週末の模型ライフが楽しくなっちゃうプラモを、フミテシの独断と偏見でお届けする「花金プラモ」。今週は、タミヤが送る接着剤不要で組める新シリーズ「クリックロック」の第1弾として発売された「1/35 恐竜シリーズ フクイラプトル」をご紹介します。価格も、同社のホビーの入り口として多くの人に愛されている「ミニ四駆」よりもお安く、非常に手に取りやすいプラモデルとなっています。タミヤのプラモデルで夏の風物詩とも言える「恐竜」を楽しんでいきましょう!

箱を開けるとランナーは2枚だけ! 日本で初めて発見された新種の肉食恐竜「フクイラプトル」の樹脂化であります。ボディや頭部の分割はユニークで、パーツを見ているだけでワクワクしてきます。また、完成品を置くだけで小さな情景が生まれる台座や、同スケールの人型プレート「親子シルエットパーツ」も入っています。フクイラプトルの大きさや、太古の景色に思いを馳せられるのも良いですね。

そして「さすがタミヤ!」と思わせてくれるのが説明書。タミヤは、プラモデル化するモチーフのバックボーンをとても大切にしてくれるメーカーです。同社が送り出す戦車や飛行機と同様、フクイラプトルについても、ていねいでわかりやすい解説がびっしりと記されています。このプラモデルを買って、組んで、さらに説明書の解説を読む。そこまで体験すると、フクイラプトルとあなたの距離はグッと近くなるのです。

初めてタミヤのプラモデルを作る人に向けた、簡単なアドバイスも掲載されています。ニッパーの使い方や、パーツの嵌め方。フクイラプトルが、これからプラモデルライフを楽しむ人たちを導きます。

本キットで最も目を惹くパーツが、頭部です。頭部の上半分から、口の中に並ぶ鋭い歯の1本1本までが、ひとつのパーツで表現されています。スライド金型を活用して成型された見事なパーツを、エントリーキットの中に潜ませることで、タミヤの成型技術の高さを多くの人が体感できるようになっているんですね。初めてタミヤのプラモを作る人も「このパーツはすごいぜ!」と驚くはずです。

フクイラプトルのコアとなるのが、桁と合体した下腹部。このパーツを中心に左右の胴体が組み合わさり、ズレることなくガッチリと固定されます。

胴体の片側に取り付けると、このような感じになります。このとき、頭部上半分のパーツも一緒に取り付けます。

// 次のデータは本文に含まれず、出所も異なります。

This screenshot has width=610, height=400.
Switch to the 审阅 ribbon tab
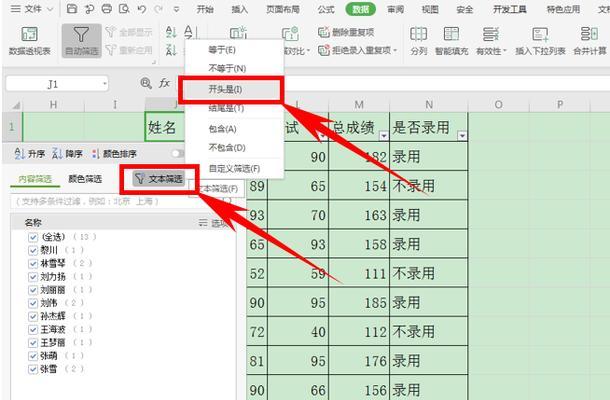(x=395, y=9)
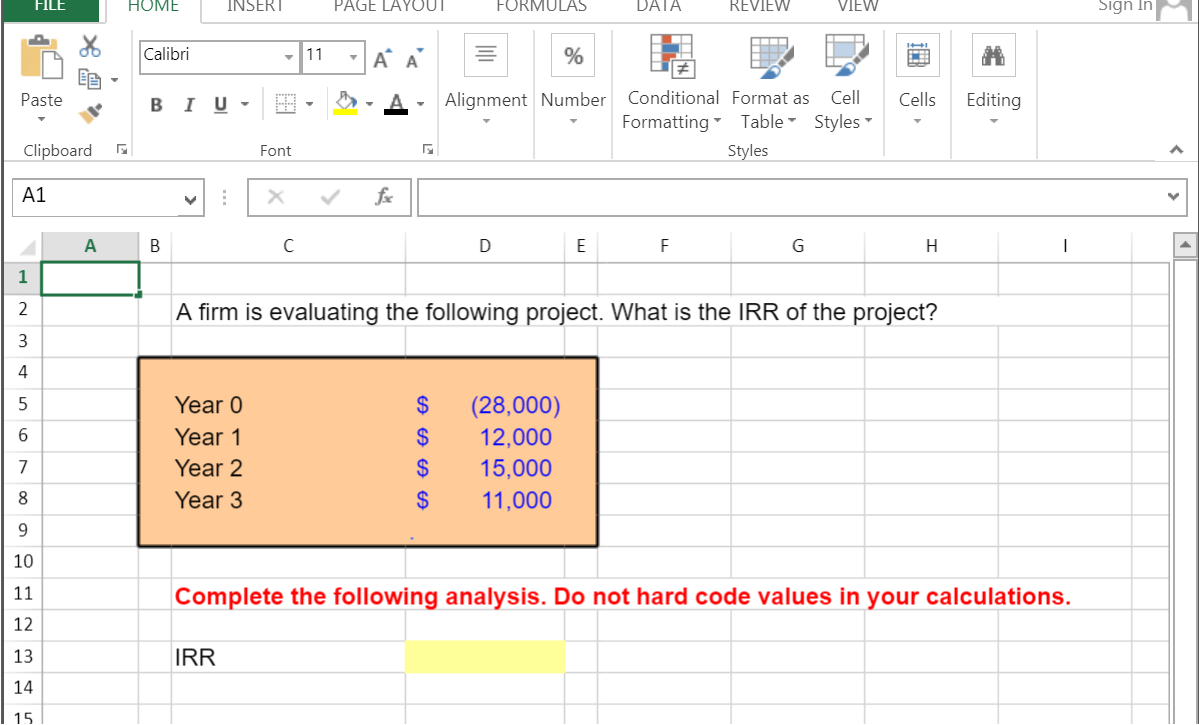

そして、反対側の胴体を取り付けます。パーツ同士が合わさる部分は、まるで吸着するかのようにピタリと組み合わさります。合わせ目もほとんど目立ちません。

およそ10分で完成! 大人も子供も、最高にかっこいいフクイラプトルを爆速で組み上げることができます。しかもこの造形の良さ! 筋肉や肌の細かな質感も、見事に表現されています。

サクッと組めるから、「塗装」を楽しむ余力も十分。パッケージのイラストや図鑑を参考に、自由に塗ってみようというアドバイスもあります。タミヤはアクリル塗料、エナメル塗料、ラッカー塗料まで揃えるメーカーなので、ぜひとも「タミヤの塗料」で楽しみたいですね。

親子シルエットパーツと一緒にパシャリ。こうした遊び心のあるパーツが入っているからこそ、「1/35スケールの恐竜」がどれくらいの大きさなのかを、より具体的にイメージできます。

880円(税込)という手に取りやすい価格で、完成すると手のひらに乗るくらいのコンパクトな模型。しかし、その存在は間違いなく大きく、「タミヤのプラモデルの楽しさ」を味あわせてくれる最高のプラモデルと言えるでしょう。まだタミヤの模型を作ったことがないという方は、ぜひこのフクイラプトルを作ってください。きっとほかのタミヤプラモデルも作りたくなること間違いなしです。2026年に誕生した、新たなエントリープラモデルの門出をみんなで祝おうじゃありませんか! そんな花金に乾杯!!